From Bugzilla Helper: User-Agent: Mozilla/4.0 (compatible; MSIE 5.5; Windows NT 5.0) Description of problem: Same problem as what everyone with these motherboards has had with 7.x, but the trick with adding apic to the kernel params doesnt work anymore (in 8.0). Using the SMP kernel doesnt fix it, using single cpu kernel with APIC option doesnt work either. Version-Release number of selected component (if applicable): How reproducible: Always Steps to Reproduce: 1. Use a Intel L440GX+ Motherboard 2.Install redhat 8.0 (may need to use APIC kernel option to get installer to start, I dont remember) 3. Start newly installed system. Actual Results: The aic7xxx module waits about 5-10 seconds, spits out hex garbage (not gonna put that here cause I dont want to type it all) and then says stuff like: Is not an active device Command already completed not ready or command retry failed after bus reset: host x channel x id x lun x Expected Results: System boot normally. Additional info:
I'm also trying to run this down. I have found that 8.0 runs fine if you have two processors. I tried to fake it out and remove one - NO GO. I suppose I could pick up a pair of PIII 600's on ebay for $150, but I also know that SuSE 8.0 and 8.1 run on these, with one processor, JUST FINE. From power up to completely installed - no problems. Several threads call this a 'bios bug' from Intel and write it off as "Linux 2.4 un-friendly". I don't buy it. If it were then SuSE would not work and RedHat 8.0 would not work with 2 processors. I went through this with 7.2 (the fake-out by pulling a processor worked on 7.2) and had much higher hopes for 8.0. Wasted money, I guess. C Roberts
All you have to do is recompile the kernel with the following changes: 1. compile for PIII support 2. Enable local APIC support for uniprocessors 3. Enable IO-APIC support for uniprocessors It works fine on 1 cpu for me and others. I even built rpms from RedHat's spec file for it, since I have multiple machines. Arjan has said in the past that Red Hat does not enable these options because it breaks a LOT of laptops. I guess SuSe does not care or else they know something Red Hat does not.

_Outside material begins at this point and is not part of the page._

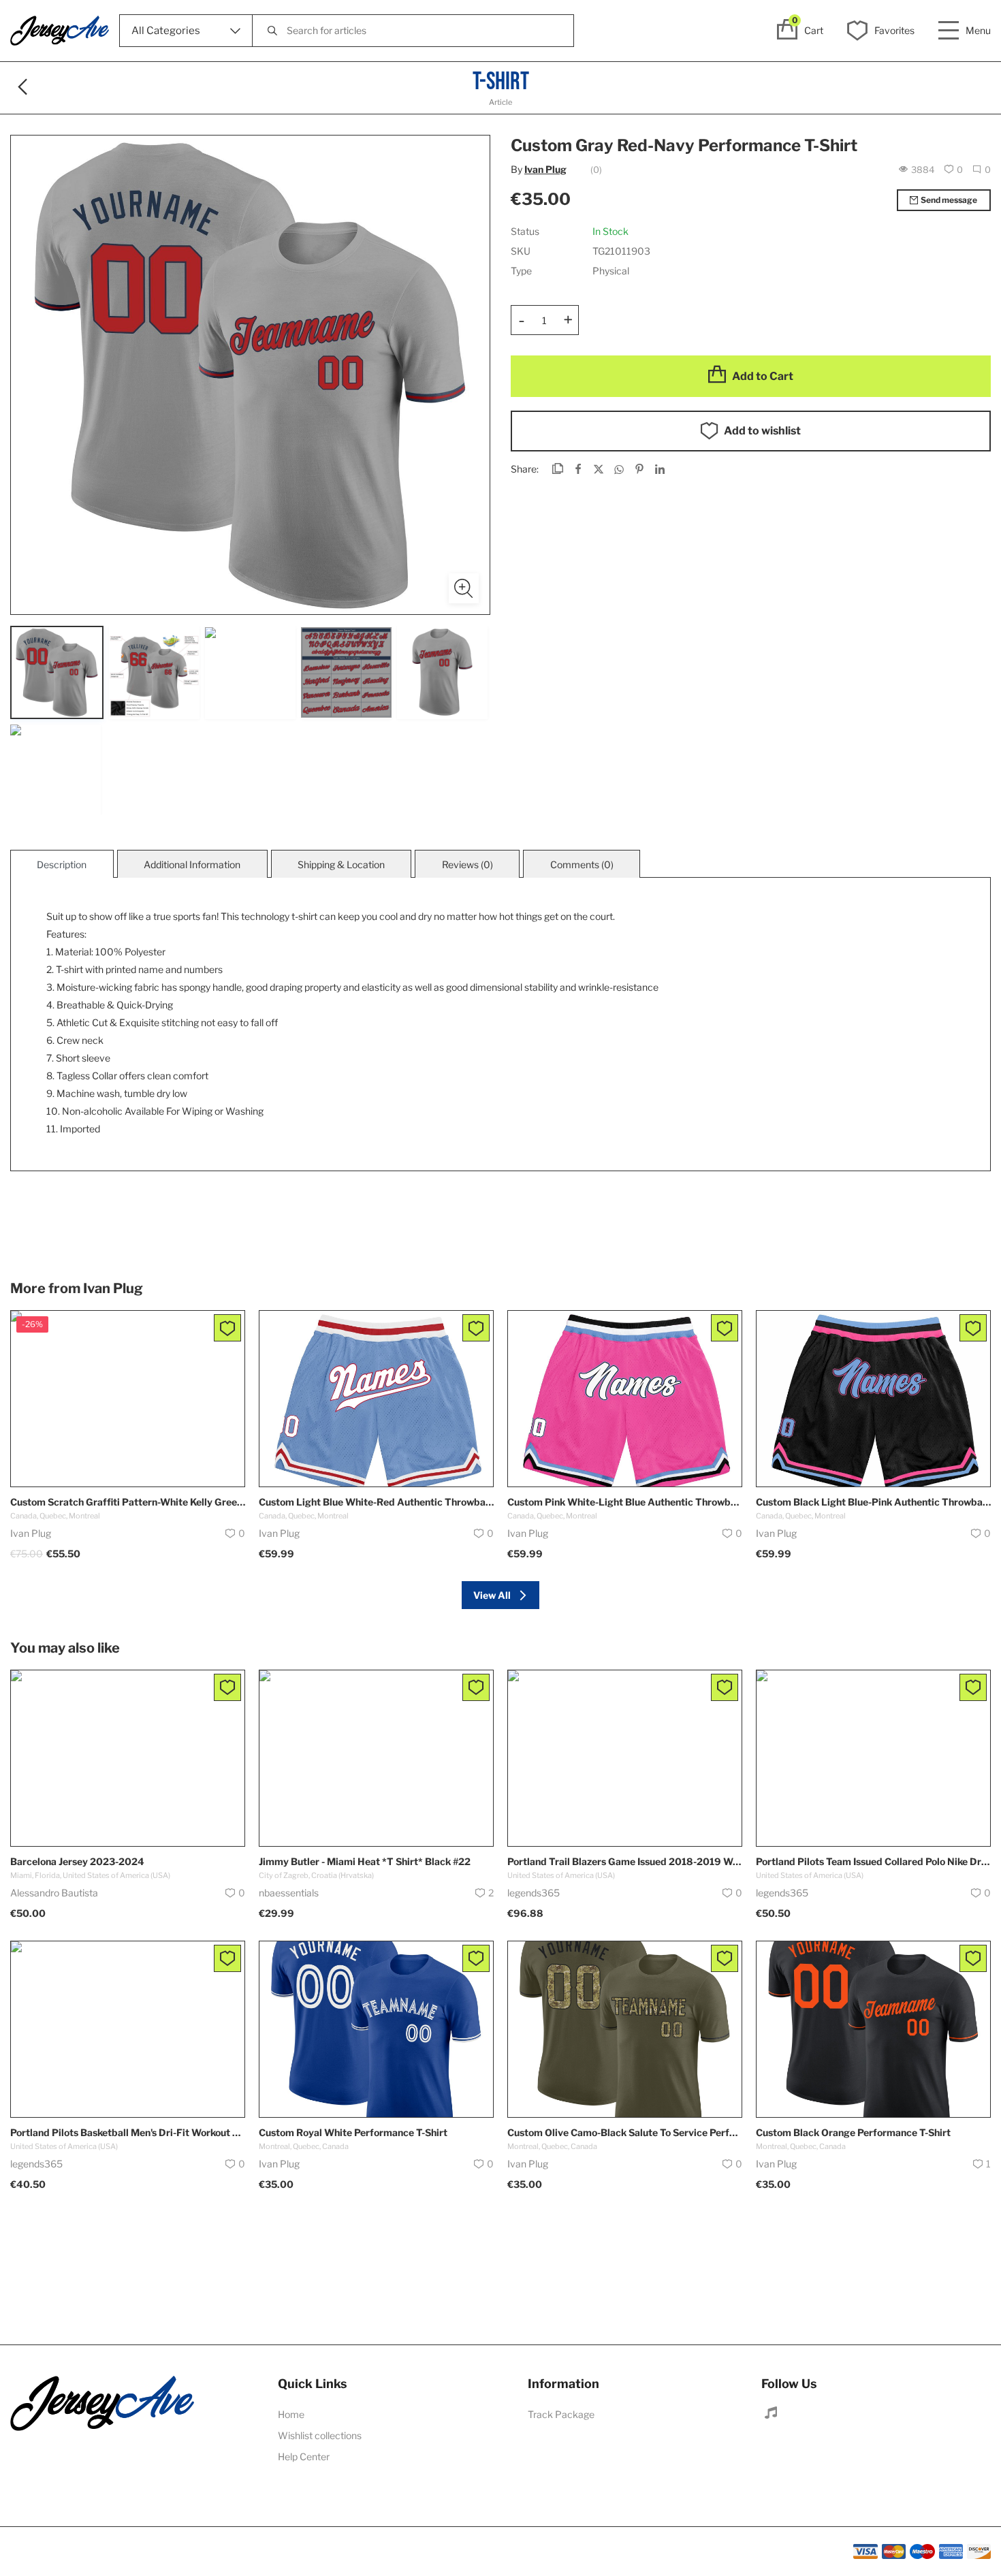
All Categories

I have confirmed that this "fix" works for Red Hat 7.2 as well, on a uniprocessor L440GX+ board.
Shoot, forgot to mention that this was used to create an updated (2.4.18-27.7.x) kernel on an updated 7.2 system. Props to Tom Diehl for solving this one.
See also Bug 78234, which appears to be a duplicate of this bug, but has more information.
*** This bug has been marked as a duplicate of 79752 ***
Changed to 'CLOSED' state since 'RESOLVED' has been deprecated.